Stand: EL 20 – ET: 05/2015

Im Rahmen des BilRUG wird die bisherige Soll-Vorschrift des § 315 Abs. 2 HGB zur Muss-Vorschrift und liegt damit nicht mehr im pflichtgem. Ermessen der UN-Führung (analog § 289 Abs. 2 HGB-E).
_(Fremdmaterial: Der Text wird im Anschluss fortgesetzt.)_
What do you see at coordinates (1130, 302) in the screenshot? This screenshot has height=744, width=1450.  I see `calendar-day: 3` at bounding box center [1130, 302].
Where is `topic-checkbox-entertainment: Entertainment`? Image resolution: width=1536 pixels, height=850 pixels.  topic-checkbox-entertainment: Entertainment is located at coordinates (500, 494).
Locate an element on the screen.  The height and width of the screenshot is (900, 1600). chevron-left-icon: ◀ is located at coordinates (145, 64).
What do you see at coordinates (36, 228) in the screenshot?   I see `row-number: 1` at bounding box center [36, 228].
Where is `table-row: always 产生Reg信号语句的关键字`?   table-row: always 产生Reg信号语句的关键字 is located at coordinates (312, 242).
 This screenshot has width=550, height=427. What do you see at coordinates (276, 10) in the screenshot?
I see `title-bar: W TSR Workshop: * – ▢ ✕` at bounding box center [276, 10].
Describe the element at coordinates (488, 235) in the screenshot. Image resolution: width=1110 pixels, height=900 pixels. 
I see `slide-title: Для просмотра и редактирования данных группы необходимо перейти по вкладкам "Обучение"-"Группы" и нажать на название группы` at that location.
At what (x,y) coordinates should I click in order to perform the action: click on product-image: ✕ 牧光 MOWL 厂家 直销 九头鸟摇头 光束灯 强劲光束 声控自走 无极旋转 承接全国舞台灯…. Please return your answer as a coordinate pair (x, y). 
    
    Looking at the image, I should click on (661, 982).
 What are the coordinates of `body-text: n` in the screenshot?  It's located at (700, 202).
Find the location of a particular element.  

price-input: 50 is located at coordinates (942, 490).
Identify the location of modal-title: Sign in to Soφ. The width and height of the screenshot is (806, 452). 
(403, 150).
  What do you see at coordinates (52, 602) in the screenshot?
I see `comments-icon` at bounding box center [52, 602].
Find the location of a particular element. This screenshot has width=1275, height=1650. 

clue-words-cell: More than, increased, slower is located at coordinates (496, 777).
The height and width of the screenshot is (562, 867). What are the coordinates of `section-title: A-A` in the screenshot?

Damit ist im Konzernlagebericht einzugehen auf die Berichterstattung über

- Finanzinstrumente,
- Forschung und Entwicklung,
- für das Verständnis der Lage der in den KA einbezogenen UN wesentliche Zweigniederlassungen des MU und der TU,
- Vergütungsbericht,
- Internes Kontroll- und Risikomanagementsystem bei Vorliegen einer Kapitalmarktorientierung i. S. des § 264d HGB.

Nicht mehr erfasst werden müssen bzw. sollen die "Vorgänge von besonderer Bedeutung, die nach dem Schluss des Geschäftsjahrs eingetreten sind" (der sog. Nachtragsbericht), da diese Angabe in den Konzernanh. übernommen wurde (§ 314 Nr. 25 HGB-E).

 

Rn. 343

Stand: EL 20 – ET: 05/2015

Außerdem wird mit der Änderung von § 315 Abs. 5 HGB-E geregelt, dass sofern das MU ein UN i. S. von § 289a Abs. 1 Satz 1 HGB ist (im Wesentlichen börsennotierte AG), das MU in einem gesonderten Abschnitt des Konzernlageberichts eine Erklärung zur UN-Führung abzugeben hat.